Caractéristiques générales:

Parmi eux, Rutilio Benincasa, né à Tursano en Province de Reggio Calabria en 1555, jouit de la plus grande popularité, spécialement en Sicile où, selon l’historien Giuseppe Pitrè, tous les cabalistes, du premier au dernier, connaissent Rutilio Benincasa que presque tous appellent Rutiliu, assimilant le nom de l’auteur au titre de son oeuvre. En vérité, le texte qui semble avoir été pendant de nombreuses années la bible des joueurs, L’almanach populaire de Rutilio Benincasa, n’aie rien à voir avec le Loto, au moins dans son édition originale qui traite seulement des signes du zodiaque, des effets de la Lune sur les marées, des notes sur les vents et sur la navigation. Le livre cité par Pitrè est très probablement une œuvre apocryphe, enrichie par une main inconnue d’éléments de géométrie à usage divinatoire. Rien de plus qu’un mythe livresque en somme, ce Rutilio, donc les cabales hypothétiques s’impriment encore à la fin des éditions modernes de La Smorfia.

On reconnaît à l’astrologue calabrais, ou à son mystérieux contrefacteur, le mérite d’avoir eu l’intuition de la règle extrêmement importante des nombres sympathiques selon laquelle, par le fait d’une sorte de magie des similitudes, chaque extraction finit par démontrer l’autre, comme si certains nombres étaient liés entre eux en séries appelées justement, sympathiques.

A propos du prestige dont jouit Rutilio, il faut se rappeler une curieuse contradiction qui n’a pas épargné un censeur très sévère du jeu du Loto, l’avocat de la curie romaine Pietro Pompilio Rodotà. Ce dernier, dans l’œuvre de 1769 intitulée Des jeux d’adresse, de hasard et autres fustige les cabales qui se font pour gagner, les qualifiant d’arbitraires, puériles, capricieuses et équivoques Ensuite, comme il devait s’occuper de celui qui en était considéré comme le maître, c'est-à-dire Rutilio, il adoucit le ton en le qualifiant d’ excellent philosophe, mathématicien et astronome. Quoi qu’il en soit, à ce point le lecteur, piqué dans sa curiosité, réclamera un exemple.

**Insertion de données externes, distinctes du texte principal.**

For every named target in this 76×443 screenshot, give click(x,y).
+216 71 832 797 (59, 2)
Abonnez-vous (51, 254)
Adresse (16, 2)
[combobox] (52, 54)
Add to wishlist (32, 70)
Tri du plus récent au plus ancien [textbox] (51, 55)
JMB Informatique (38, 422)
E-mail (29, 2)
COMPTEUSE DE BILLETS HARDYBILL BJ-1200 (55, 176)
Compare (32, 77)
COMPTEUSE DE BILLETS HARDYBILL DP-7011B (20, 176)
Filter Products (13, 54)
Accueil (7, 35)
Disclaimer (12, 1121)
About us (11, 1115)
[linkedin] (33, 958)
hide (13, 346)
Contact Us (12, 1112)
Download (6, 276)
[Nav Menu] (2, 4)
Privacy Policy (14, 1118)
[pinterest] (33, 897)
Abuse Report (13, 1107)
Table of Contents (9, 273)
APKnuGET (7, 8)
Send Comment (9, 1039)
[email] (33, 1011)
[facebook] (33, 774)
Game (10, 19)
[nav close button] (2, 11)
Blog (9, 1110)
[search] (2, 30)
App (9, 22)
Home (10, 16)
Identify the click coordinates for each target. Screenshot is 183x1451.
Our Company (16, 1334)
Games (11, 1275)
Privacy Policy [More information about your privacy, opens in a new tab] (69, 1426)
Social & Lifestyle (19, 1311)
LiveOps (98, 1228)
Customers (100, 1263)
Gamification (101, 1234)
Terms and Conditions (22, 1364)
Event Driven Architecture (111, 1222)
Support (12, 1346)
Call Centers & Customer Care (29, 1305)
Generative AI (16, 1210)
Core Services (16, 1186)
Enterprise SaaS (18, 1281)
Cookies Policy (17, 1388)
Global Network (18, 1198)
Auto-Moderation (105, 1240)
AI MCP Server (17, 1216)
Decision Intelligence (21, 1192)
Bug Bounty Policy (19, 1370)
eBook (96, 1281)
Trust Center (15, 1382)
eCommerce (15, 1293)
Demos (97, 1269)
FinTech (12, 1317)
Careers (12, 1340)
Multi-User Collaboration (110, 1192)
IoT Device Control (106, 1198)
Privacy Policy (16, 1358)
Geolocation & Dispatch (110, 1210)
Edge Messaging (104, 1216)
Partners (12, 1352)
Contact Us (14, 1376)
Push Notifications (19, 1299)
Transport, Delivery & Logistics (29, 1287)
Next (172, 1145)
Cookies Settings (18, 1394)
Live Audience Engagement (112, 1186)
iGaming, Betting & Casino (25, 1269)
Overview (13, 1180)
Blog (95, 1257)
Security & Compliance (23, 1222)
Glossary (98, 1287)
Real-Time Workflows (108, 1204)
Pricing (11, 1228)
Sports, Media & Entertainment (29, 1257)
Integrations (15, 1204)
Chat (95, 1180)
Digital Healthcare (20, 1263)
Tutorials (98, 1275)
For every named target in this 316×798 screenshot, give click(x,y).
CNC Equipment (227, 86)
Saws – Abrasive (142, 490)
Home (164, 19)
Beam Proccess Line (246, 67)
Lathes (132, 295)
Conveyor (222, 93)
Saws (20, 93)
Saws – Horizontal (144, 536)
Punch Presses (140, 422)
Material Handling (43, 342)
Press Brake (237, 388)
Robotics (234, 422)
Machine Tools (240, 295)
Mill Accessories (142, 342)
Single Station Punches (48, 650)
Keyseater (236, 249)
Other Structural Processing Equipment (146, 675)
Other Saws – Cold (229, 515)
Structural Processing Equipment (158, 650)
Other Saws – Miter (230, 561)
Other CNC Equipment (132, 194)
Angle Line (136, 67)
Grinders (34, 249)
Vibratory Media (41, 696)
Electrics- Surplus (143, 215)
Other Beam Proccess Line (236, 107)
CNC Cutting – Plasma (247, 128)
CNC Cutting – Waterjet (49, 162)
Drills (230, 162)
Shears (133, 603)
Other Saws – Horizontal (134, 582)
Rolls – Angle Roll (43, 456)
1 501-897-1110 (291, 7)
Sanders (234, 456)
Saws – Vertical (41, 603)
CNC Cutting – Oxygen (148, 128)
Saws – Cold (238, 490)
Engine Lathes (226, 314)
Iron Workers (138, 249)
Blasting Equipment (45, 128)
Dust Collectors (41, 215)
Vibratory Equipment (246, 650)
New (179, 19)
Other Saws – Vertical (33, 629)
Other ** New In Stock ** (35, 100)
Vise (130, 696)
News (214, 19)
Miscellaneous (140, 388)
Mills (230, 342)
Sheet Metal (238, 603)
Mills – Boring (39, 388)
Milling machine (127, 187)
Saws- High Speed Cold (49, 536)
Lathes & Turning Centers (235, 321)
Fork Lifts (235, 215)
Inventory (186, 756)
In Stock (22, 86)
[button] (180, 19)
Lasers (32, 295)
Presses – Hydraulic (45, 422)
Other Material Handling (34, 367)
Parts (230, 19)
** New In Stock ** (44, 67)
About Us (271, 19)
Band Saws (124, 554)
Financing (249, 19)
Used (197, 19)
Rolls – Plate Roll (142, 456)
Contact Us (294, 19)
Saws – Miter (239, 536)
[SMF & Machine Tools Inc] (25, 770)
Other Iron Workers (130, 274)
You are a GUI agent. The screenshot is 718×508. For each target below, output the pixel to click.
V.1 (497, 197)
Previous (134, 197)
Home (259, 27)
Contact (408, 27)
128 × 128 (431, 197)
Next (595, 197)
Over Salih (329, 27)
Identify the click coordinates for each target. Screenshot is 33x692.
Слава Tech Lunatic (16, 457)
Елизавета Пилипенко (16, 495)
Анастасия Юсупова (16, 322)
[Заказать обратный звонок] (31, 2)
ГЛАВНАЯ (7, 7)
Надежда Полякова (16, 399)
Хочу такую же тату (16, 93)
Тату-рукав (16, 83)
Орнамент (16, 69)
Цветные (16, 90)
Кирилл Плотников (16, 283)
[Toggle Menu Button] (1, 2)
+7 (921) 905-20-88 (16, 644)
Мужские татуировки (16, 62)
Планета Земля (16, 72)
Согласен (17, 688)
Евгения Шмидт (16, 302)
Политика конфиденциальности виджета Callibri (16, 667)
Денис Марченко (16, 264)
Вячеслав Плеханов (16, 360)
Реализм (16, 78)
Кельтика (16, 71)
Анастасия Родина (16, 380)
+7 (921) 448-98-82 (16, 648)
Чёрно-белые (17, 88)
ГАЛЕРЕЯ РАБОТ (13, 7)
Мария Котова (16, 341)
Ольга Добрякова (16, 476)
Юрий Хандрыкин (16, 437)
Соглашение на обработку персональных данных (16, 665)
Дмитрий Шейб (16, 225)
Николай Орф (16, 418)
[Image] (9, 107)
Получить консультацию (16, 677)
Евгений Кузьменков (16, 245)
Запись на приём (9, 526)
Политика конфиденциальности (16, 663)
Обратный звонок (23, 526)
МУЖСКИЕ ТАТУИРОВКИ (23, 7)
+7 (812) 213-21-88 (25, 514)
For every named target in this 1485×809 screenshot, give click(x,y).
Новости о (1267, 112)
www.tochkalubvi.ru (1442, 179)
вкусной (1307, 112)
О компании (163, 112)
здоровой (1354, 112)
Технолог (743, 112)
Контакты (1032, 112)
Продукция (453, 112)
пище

Voici une règle, vraisemblablement rutilienne, apte à trouver le nombre sympathique de n’importe quel mois. Je la reproduis fidèlement comme elle nous a été transmise par l’astronome, physicien et cabaliste vénitien, Pietro Casamia. Pour effectuer cette opération, c'est-à-dire pour obtenir le vrai nombre sympathique du mois, il faut d’abord savoir combien de jours à la lune le premier jour du mois sur lequel on veut travailler.

Dans notre exemple, nous essaierons d’obtenir le nombre sympathique du mois de juin 1784 et nous verrons dans la course lunaire de mon tour astrologique, que suite aux calculs il me semble le plus probable que 13 jours de Lune soient passés le premier jour de juin. Cela confirmé, nous nous référerons aux tables algébriques des deux astres lumineux, soit le Soleil et la Lune. En prenant d’abord celle du Soleil, on ira au 13e degré, où la table nous indique 30 degrés, qui signifient les degrés du mois et donc à ce 13e degré, indiquant les jours de la course de la Lune, nous trouverons les trois chiffres 79, 12 et 86. Avec ces chiffres, nous formerons une pyramide, comme suit:

Les tables de Rutiliu 79, 12 y 86

(Explication: le premier chiffre, 79, produit 7+9=16 qui équivaut à 1+6=7. Le second chiffre du 79 est le 9 qui s’additionnera avec le premier chiffre du deuxième nombre, le 12, ce qui donne 9+1=10 qui équivaut à 1+0=1. Et ainsi de suite…)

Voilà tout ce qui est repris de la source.